** Opening INPUT MATERIAL block **
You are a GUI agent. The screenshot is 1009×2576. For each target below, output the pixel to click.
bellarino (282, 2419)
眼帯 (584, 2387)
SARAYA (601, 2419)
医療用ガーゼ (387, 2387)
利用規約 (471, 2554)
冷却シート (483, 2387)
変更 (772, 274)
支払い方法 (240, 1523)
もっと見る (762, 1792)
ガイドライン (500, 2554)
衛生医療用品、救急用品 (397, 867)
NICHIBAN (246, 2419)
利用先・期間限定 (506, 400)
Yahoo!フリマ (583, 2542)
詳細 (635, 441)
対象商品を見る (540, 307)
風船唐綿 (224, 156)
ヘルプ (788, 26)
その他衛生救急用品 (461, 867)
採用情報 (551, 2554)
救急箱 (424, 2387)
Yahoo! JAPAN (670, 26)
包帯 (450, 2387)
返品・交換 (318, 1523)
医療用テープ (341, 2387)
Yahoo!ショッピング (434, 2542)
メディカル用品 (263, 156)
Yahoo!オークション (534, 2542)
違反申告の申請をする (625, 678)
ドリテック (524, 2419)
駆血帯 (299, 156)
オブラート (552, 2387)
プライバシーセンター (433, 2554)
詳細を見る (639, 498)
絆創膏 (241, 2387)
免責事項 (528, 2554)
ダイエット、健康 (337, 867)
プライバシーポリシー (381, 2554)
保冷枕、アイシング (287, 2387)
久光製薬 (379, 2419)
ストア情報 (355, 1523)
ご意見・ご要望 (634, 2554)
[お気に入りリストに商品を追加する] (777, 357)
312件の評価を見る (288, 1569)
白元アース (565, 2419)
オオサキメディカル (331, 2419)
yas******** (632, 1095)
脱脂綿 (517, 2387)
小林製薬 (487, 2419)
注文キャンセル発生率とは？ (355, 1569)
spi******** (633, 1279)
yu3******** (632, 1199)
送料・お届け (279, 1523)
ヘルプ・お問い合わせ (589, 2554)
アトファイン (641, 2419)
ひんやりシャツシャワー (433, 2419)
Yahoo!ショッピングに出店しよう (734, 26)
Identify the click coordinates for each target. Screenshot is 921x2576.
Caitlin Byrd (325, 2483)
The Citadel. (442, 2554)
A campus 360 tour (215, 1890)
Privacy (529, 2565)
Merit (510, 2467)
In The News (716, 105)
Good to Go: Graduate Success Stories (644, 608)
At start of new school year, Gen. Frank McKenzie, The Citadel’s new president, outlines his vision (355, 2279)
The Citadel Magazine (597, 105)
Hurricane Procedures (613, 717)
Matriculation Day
** Closing INPUT MATERIAL block **
TASK DETAILS:
Copy all of the entries above exactly as shown.

SOLUTION TO THIS TASK:
You are a GUI agent. The screenshot is 1009×2576. For each target below, output the pixel to click.
bellarino (282, 2419)
眼帯 (584, 2387)
SARAYA (601, 2419)
医療用ガーゼ (387, 2387)
利用規約 (471, 2554)
冷却シート (483, 2387)
変更 (772, 274)
支払い方法 (240, 1523)
もっと見る (762, 1792)
ガイドライン (500, 2554)
衛生医療用品、救急用品 (397, 867)
NICHIBAN (246, 2419)
利用先・期間限定 (506, 400)
Yahoo!フリマ (583, 2542)
詳細 (635, 441)
対象商品を見る (540, 307)
風船唐綿 (224, 156)
ヘルプ (788, 26)
その他衛生救急用品 (461, 867)
採用情報 (551, 2554)
救急箱 (424, 2387)
Yahoo! JAPAN (670, 26)
包帯 (450, 2387)
返品・交換 (318, 1523)
医療用テープ (341, 2387)
Yahoo!ショッピング (434, 2542)
メディカル用品 (263, 156)
Yahoo!オークション (534, 2542)
違反申告の申請をする (625, 678)
ドリテック (524, 2419)
駆血帯 (299, 156)
オブラート (552, 2387)
プライバシーセンター (433, 2554)
詳細を見る (639, 498)
絆創膏 (241, 2387)
免責事項 (528, 2554)
ダイエット、健康 (337, 867)
プライバシーポリシー (381, 2554)
保冷枕、アイシング (287, 2387)
久光製薬 (379, 2419)
ストア情報 (355, 1523)
ご意見・ご要望 (634, 2554)
[お気に入りリストに商品を追加する] (777, 357)
312件の評価を見る (288, 1569)
白元アース (565, 2419)
オオサキメディカル (331, 2419)
yas******** (632, 1095)
脱脂綿 (517, 2387)
小林製薬 (487, 2419)
注文キャンセル発生率とは？ (355, 1569)
spi******** (633, 1279)
yu3******** (632, 1199)
送料・お届け (279, 1523)
ヘルプ・お問い合わせ (589, 2554)
アトファイン (641, 2419)
ひんやりシャツシャワー (433, 2419)
Yahoo!ショッピングに出店しよう (734, 26)
Identify the click coordinates for each target. Screenshot is 921x2576.
Caitlin Byrd (325, 2483)
The Citadel. (442, 2554)
A campus 360 tour (215, 1890)
Privacy (529, 2565)
Merit (510, 2467)
In The News (716, 105)
Good to Go: Graduate Success Stories (644, 608)
At start of new school year, Gen. Frank McKenzie, The Citadel’s new president, outlines his vision (355, 2279)
The Citadel Magazine (597, 105)
Hurricane Procedures (613, 717)
Matriculation Day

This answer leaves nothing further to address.